- **EXERCISE OBJECTIVE**
State the number of lines in the records underneath where the word "computer" turns up, and say nothing else.

BEGIN INFORMATION SUPPLIED

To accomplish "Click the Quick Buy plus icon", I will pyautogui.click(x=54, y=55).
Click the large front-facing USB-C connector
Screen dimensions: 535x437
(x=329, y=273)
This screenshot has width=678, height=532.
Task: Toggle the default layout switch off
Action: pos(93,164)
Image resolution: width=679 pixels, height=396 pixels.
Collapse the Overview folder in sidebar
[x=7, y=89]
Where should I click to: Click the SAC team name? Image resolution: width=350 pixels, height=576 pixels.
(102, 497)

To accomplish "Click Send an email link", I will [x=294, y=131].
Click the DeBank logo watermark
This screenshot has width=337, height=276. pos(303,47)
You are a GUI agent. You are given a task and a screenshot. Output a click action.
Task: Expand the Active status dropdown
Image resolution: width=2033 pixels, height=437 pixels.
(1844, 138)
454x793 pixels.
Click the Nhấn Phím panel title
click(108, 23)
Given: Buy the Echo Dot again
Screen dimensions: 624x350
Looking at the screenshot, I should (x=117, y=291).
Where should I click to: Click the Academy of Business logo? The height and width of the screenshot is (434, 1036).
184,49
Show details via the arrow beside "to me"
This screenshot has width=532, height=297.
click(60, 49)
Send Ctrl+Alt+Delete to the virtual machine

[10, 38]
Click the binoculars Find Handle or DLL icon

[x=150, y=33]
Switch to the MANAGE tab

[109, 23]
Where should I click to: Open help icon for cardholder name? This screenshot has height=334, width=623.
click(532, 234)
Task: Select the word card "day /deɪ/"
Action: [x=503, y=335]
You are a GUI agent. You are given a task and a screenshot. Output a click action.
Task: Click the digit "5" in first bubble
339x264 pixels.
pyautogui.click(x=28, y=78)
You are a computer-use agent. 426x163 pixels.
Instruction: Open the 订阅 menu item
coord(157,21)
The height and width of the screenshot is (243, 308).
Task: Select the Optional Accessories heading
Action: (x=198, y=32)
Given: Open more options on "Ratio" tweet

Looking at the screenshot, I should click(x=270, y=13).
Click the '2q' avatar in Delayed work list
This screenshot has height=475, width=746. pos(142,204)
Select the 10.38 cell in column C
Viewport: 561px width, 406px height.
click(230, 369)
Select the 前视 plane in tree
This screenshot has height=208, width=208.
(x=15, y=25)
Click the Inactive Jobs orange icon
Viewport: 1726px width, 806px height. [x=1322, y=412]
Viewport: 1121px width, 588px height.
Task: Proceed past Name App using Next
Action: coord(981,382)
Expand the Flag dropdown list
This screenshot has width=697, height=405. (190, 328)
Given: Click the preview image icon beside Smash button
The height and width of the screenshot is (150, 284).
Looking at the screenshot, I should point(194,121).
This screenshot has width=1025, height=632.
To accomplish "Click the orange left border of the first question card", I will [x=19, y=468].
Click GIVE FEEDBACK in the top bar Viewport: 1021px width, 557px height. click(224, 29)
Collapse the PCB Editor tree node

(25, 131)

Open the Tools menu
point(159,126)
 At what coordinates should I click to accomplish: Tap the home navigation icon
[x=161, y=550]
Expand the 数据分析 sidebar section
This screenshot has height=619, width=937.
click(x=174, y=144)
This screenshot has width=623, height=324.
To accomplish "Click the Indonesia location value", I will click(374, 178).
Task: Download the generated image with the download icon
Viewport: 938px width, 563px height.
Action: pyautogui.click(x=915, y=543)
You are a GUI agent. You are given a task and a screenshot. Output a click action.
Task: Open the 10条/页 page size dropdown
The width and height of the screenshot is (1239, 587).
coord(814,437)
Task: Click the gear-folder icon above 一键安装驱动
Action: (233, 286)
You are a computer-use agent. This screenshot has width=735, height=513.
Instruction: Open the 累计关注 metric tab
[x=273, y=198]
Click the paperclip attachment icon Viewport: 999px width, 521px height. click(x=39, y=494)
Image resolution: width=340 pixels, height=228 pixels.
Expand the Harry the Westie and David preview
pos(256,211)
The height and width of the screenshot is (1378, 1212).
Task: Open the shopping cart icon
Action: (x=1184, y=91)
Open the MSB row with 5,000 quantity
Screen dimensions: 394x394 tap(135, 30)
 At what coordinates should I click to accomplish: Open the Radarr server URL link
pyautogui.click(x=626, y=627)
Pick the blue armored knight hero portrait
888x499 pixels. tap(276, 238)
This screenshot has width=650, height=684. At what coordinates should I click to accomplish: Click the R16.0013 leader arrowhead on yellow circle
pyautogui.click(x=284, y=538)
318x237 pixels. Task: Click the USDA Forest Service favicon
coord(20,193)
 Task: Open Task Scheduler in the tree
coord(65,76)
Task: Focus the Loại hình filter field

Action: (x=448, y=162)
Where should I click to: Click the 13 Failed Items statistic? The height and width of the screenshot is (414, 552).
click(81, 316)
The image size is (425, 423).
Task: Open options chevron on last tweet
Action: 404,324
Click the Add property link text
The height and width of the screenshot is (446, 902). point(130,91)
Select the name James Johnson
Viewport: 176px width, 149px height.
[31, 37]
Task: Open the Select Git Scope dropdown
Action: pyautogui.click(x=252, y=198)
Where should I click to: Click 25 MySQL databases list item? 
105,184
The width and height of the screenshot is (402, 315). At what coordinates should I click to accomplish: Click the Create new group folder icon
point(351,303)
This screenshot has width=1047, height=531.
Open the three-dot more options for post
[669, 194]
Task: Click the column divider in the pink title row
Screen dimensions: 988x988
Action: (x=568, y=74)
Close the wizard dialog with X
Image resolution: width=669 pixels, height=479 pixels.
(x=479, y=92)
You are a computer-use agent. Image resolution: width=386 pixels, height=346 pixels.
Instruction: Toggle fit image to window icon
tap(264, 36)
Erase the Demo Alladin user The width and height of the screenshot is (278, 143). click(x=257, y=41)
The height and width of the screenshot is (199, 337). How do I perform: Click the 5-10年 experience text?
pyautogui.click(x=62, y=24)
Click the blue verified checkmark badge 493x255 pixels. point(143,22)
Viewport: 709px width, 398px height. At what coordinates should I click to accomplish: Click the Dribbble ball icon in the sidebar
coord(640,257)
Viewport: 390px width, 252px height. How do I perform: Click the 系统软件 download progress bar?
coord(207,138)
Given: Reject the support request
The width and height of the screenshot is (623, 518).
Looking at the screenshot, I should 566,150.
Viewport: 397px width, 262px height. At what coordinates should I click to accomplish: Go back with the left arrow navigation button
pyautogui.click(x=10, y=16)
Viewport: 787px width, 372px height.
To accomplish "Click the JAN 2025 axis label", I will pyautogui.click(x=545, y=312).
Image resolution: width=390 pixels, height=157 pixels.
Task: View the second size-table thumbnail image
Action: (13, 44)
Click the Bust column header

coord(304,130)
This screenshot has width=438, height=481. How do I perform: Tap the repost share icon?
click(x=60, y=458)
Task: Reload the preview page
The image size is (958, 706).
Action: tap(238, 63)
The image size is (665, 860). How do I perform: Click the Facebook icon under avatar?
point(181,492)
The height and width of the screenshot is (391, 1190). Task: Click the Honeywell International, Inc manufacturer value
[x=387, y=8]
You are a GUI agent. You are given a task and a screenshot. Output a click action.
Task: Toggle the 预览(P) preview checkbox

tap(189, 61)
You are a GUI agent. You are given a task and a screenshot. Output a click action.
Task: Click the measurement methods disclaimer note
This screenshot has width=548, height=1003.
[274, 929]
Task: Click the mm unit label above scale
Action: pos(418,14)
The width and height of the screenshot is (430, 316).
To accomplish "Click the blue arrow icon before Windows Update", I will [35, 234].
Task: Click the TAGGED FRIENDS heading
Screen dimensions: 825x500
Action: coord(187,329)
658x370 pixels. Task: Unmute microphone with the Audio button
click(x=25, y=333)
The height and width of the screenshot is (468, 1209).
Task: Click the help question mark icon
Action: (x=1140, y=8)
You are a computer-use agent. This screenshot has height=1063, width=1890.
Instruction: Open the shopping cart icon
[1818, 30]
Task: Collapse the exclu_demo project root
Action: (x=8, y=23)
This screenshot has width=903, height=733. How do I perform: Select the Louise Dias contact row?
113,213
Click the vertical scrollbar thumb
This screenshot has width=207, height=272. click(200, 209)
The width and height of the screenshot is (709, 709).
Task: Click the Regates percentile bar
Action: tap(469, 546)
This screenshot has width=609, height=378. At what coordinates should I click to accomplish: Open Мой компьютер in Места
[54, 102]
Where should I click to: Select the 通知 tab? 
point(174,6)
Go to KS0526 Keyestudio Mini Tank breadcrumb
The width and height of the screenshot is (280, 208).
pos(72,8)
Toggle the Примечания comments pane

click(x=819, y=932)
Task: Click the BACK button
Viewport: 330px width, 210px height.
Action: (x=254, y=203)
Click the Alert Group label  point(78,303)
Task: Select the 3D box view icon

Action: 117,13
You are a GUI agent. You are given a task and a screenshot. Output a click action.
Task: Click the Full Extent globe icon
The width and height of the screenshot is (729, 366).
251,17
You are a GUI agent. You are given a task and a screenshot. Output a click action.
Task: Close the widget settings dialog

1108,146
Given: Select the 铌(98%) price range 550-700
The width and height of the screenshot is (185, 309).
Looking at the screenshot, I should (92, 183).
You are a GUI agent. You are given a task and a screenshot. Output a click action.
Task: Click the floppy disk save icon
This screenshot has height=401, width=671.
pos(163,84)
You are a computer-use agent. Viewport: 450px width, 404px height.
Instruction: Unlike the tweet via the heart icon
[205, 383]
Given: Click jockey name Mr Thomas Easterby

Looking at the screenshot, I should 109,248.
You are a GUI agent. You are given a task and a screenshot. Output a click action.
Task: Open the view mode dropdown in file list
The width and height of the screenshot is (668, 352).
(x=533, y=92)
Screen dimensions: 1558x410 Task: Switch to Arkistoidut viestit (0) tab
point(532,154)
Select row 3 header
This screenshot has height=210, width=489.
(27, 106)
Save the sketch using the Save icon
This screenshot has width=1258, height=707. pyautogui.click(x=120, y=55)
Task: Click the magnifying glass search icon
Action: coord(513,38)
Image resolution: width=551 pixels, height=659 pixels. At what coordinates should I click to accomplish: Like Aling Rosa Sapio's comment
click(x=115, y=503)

END INFORMATION SUPPLIED

- **WRITTEN ANSWER**
5